* Provided text:

Middle of the Night is a 1959 American drama film directed by Delbert Mann, and released by Columbia Pictures. It was entered into the 1959 Cannes Film Festival. It stars Fredric March and Kim Novak. The screenplay was adapted by Paddy Chayefsky from his Broadway play of the same name.

Plot
A 24-year-old divorcee, Betty Preisser, a receptionist for a clothing manufacturer, takes some office work home which her boss, widower Jerry Kingsley, a man of 56, drops by to pick up. Professional rather than personal acquaintances, Betty tells Jerry of her loveless marriage to George, a musician. Jerry has a married daughter, Lillian, about her age, and a spinster sister, Evelyn, who is very protective of him.

Jerry works up the nerve to invite Betty to dinner. He meets Betty's mother, Mrs. Mueller, and sister Alice, who share the apartment with Betty. Their relationship grows, but she professes to be reluctant to date her employer. Jerry wonders if their age difference is really behind this reluctance. Despite this, a May–December relationship between them develops.

Female family members of both of them strongly disapprove. Mrs. Mueller calls him a "dirty old man," while Jerry's sister calls Betty a "fortune hunter" and him a fool, although Lillian's husband Jack offers his congratulations, earning scorn from his wife and causing them to quarrel. A colleague, Walter Lockman, trapped in a long and unhappy marriage, urges Jerry to do whatever it takes to find true happiness.

George returns to town and tries to persuade Betty to return to him. In a moment of weakness, they have a romantic tryst. Betty regrets it and explains to Jerry that it meant nothing to her emotionally, but he feels humiliated. His sister observes how depressed Jerry has become when he returns home. At his lowest ebb, he learns that Walter has taken an overdose of pills in a likely suicide attempt. Jerry sees it as a sign to seize the joy in life while he still can. He returns to Betty.

Cast

TV play
The story originally appeared as an episode of The Philco-Goodyear Television Playhouse on September 19, 1954, also directed by Delbert Mann and with E. G. Marshall and Eva Marie Saint in the lead roles.

Stage play
Chayefsky adapted it into a stage play. It was directed by Joshua Logan, who was so impressed by Chayefsky's writing he agreed to direct when only the first two acts were written. The leads were played by Edward G. Robinson and Gena Rowlands. The play was successful and ran for over a year. Logan thought the film version was poor with miscast leads and too much of a "guy play" and felt Chayefsky had too much power.

* Stored rows:

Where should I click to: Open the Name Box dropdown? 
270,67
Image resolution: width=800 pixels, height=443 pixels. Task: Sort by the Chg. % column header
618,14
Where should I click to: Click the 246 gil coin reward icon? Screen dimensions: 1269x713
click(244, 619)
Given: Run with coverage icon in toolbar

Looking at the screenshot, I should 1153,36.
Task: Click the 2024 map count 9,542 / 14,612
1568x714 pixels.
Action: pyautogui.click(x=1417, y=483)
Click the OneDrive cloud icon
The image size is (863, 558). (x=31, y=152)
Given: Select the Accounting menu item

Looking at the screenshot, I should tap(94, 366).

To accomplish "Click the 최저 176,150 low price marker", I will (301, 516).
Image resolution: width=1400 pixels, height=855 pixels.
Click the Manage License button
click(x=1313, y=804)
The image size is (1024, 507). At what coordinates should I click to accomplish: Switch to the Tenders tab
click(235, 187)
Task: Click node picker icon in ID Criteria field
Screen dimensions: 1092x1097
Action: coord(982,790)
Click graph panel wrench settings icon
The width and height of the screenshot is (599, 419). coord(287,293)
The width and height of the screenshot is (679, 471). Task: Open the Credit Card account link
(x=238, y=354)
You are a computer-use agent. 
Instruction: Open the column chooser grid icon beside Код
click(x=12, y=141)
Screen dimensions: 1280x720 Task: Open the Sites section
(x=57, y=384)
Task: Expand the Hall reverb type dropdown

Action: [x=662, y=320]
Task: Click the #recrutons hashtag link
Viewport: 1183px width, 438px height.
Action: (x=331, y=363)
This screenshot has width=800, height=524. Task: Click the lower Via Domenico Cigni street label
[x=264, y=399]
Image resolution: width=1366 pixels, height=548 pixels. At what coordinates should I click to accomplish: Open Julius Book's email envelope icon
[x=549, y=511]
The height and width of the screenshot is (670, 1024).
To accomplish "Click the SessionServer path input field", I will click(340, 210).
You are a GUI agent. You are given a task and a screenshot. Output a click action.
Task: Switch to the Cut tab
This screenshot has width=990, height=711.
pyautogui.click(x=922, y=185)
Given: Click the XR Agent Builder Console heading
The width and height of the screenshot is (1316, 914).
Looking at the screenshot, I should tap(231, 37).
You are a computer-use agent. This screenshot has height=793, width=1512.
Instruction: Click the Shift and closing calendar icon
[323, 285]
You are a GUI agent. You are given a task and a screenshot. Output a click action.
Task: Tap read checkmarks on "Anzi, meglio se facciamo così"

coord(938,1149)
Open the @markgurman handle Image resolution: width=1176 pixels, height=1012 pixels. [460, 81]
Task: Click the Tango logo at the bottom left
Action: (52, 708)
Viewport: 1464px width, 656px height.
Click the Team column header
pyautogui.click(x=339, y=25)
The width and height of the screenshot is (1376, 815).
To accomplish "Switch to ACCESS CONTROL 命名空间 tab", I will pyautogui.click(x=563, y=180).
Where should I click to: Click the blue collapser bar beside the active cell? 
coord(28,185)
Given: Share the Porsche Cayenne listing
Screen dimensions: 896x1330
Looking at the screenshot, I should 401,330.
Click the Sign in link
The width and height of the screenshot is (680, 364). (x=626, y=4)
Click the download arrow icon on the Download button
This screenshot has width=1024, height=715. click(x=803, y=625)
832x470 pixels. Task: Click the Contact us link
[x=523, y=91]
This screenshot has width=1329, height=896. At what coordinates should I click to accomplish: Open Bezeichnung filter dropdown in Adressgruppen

* Brief:
From the Middle of the Night film article, reproduce the passage starting at "Middle of the" and ending at "the same name.". The rows are not needed here.

* Written answer:
Middle of the Night is a 1959 American drama film directed by Delbert Mann, and released by Columbia Pictures. It was entered into the 1959 Cannes Film Festival. It stars Fredric March and Kim Novak. The screenplay was adapted by Paddy Chayefsky from his Broadway play of the same name.